Except us, of course.
“There is nothing out there from other designers that I even look at; I make it a point not to,” Mr. Cassini said, when we asked about modern fashion. “By accident, I will open a magazine, but I will not look for an idea. I pride myself on not having to do that.”
At a cue from a publicist, Mr. Cassini rose from the stool, knocking over a poster of Mrs. Onassis. The publicist lunged in frantically and set the poster back on the easel, while Mr. Cassini straightened his jacket, chuckled to himself, and gave us a little conspiratorial smirk.
Style, baby.
A few minutes later, JOAN RIVERS presented Mr. Cassini and Ms. Lucci with “Lesson in Living” awards - Mr. Cassini’s for his achievements in “Image and Style,” Ms. Lucci’s for her achievements in “Men, Marriage and Motherhood.” The difference in these awards can perhaps be best appreciated in the respective acceptance speeches:
Mr. Cassini: “I don’t know if you know, but I dressed some of the most important women in movies, in Hollywood, and I had the reputation of having the best lot of anybody. I had the great girls. That doesn’t mean I had anything personal with them.” Pause. “Sometimes it happened.”

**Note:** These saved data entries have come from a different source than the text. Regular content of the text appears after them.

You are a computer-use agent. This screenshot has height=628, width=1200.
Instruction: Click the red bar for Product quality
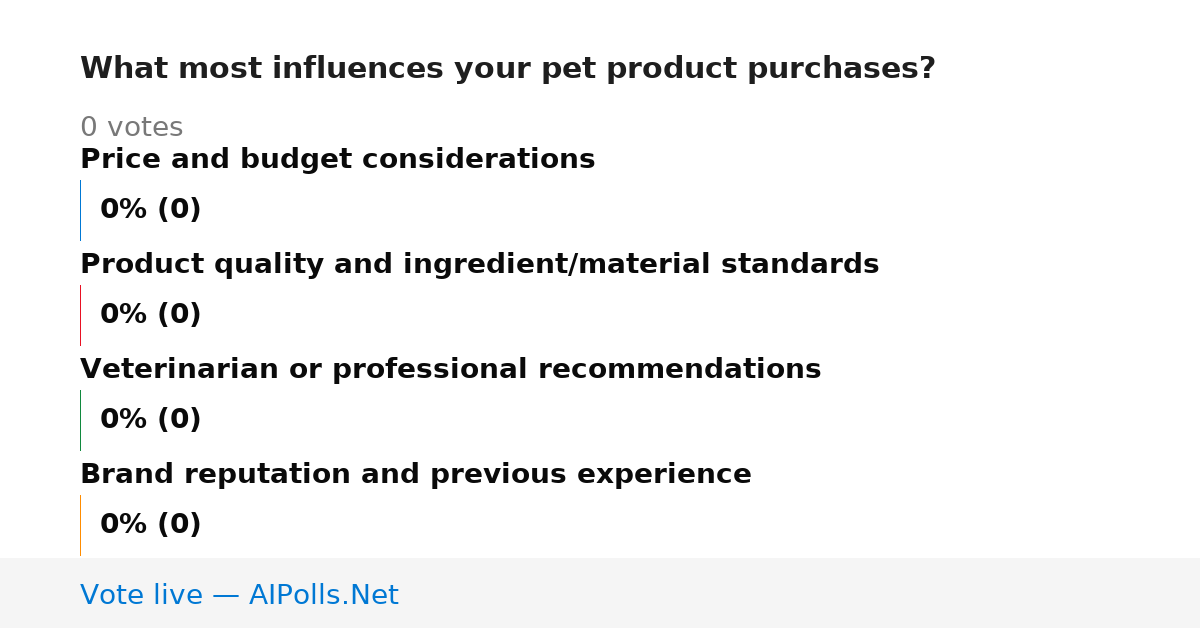80,315
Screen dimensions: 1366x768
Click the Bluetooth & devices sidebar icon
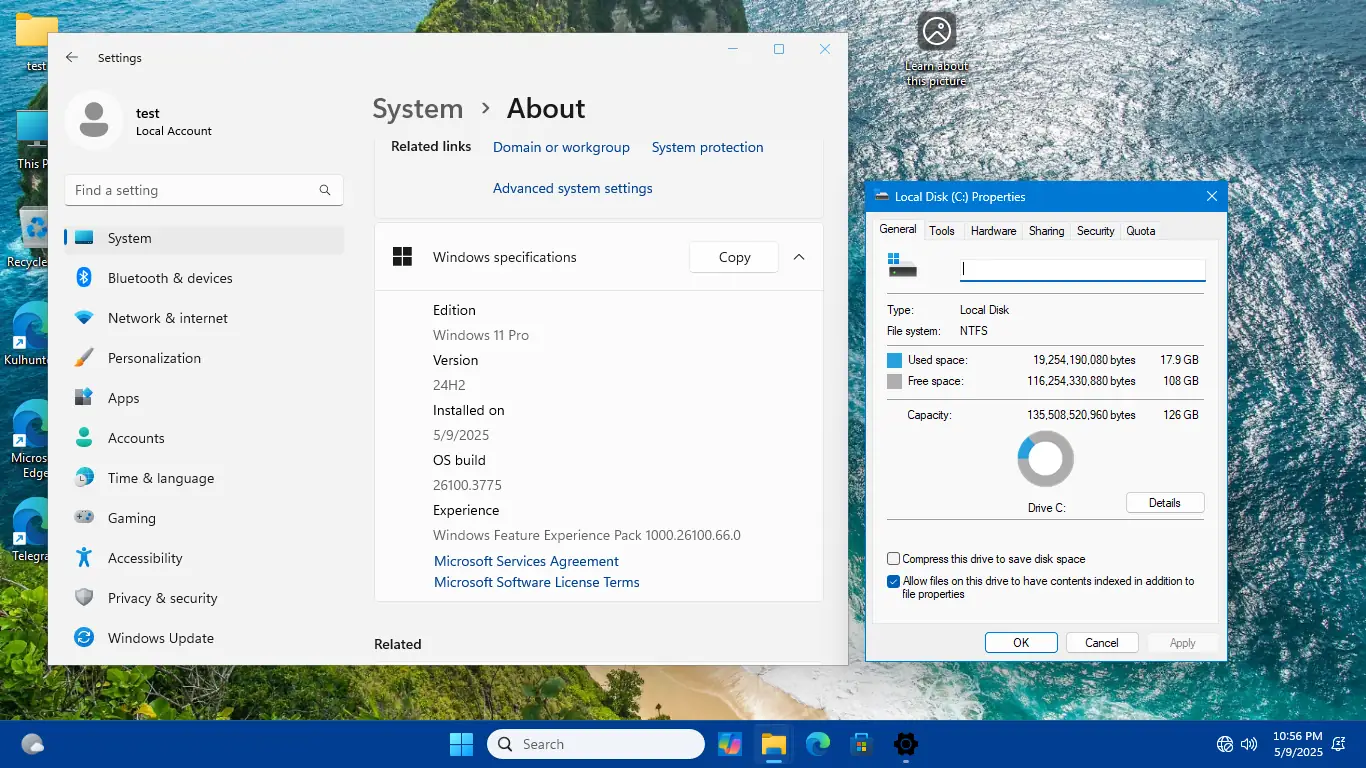[x=84, y=278]
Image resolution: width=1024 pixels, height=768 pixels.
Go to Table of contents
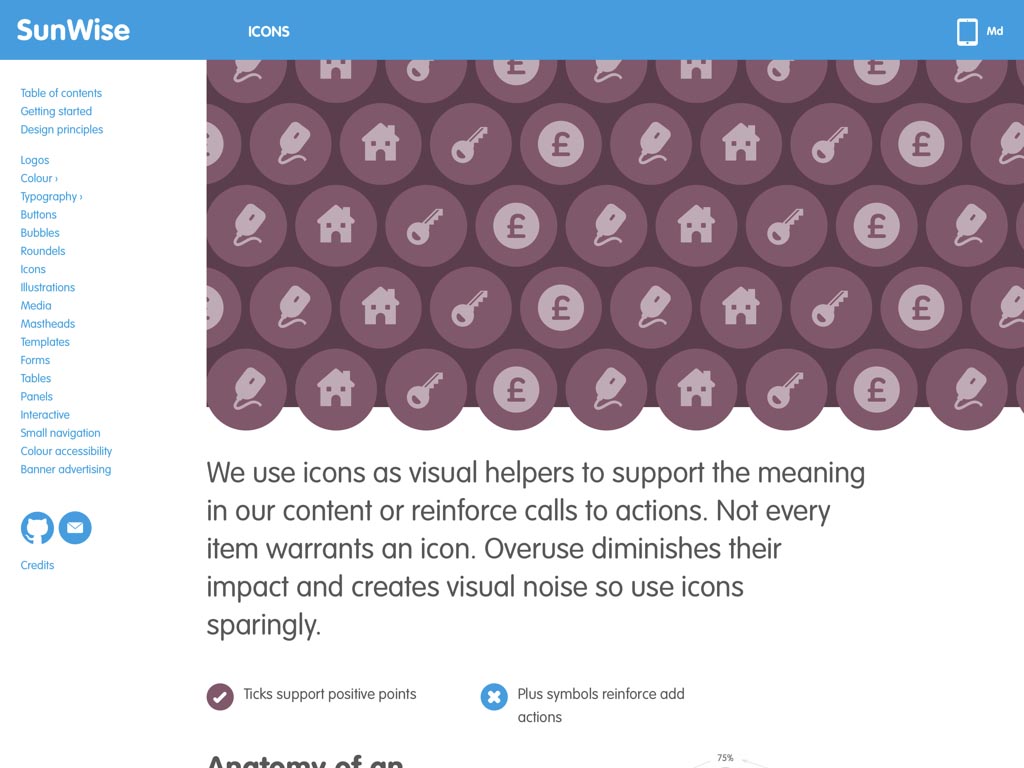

Ms. Lucci: “I just want to say I’m extremely happy to be receiving this award here in the presence of my very handsome, fabulous husband, HELMUT HUBER.” A man booed from the balcony.
After the little awards ceremony, we introduced ourselves to Ms. Rivers, who was wearing a black VERSACE jacket and MANOLO BLAHNIKs.
She began waxing sentimental to us about the hats at the Central Park Conservancy luncheon, when suddenly a photographer interrupted her. “Did MELISSA turn you over to PETA?” the photographer asked. “I noticed you were at the fund-raiser.”
“I know,” Ms. Rivers said. “I’ve always been humanely killing animals, but I do think I have taken my sables places they would never have gone in their life.”
The photographer didn’t laugh.
Nearby, ARNOLD SCAASI was approvingly stroking the purse straps of a reporter from Women’s Wear Daily. We had just finished talking to Ms. Flaherty, who had praised Mrs. Onassis’ style and contrasted it with that of today’s “pop-tart singers” and “bad-boy rappers.” It seemed to be a theme here, so we just skipped the formalities: what was it that Mr. Scaasi hated about the younger generation of fashion?
“I don’t hate anything,” he said. “But I worry that young people, I mean, I’m being very serious now, I’m going to try and be very serious, I’ve had three drinks - vodka and orange juice, mainly vodka because they’ve got me at the Four Seasons, I’m going to drink lots of vodka - what was the question again? I forgot.”
What was it that Ms. Scaasi hated about the younger generation of fashion?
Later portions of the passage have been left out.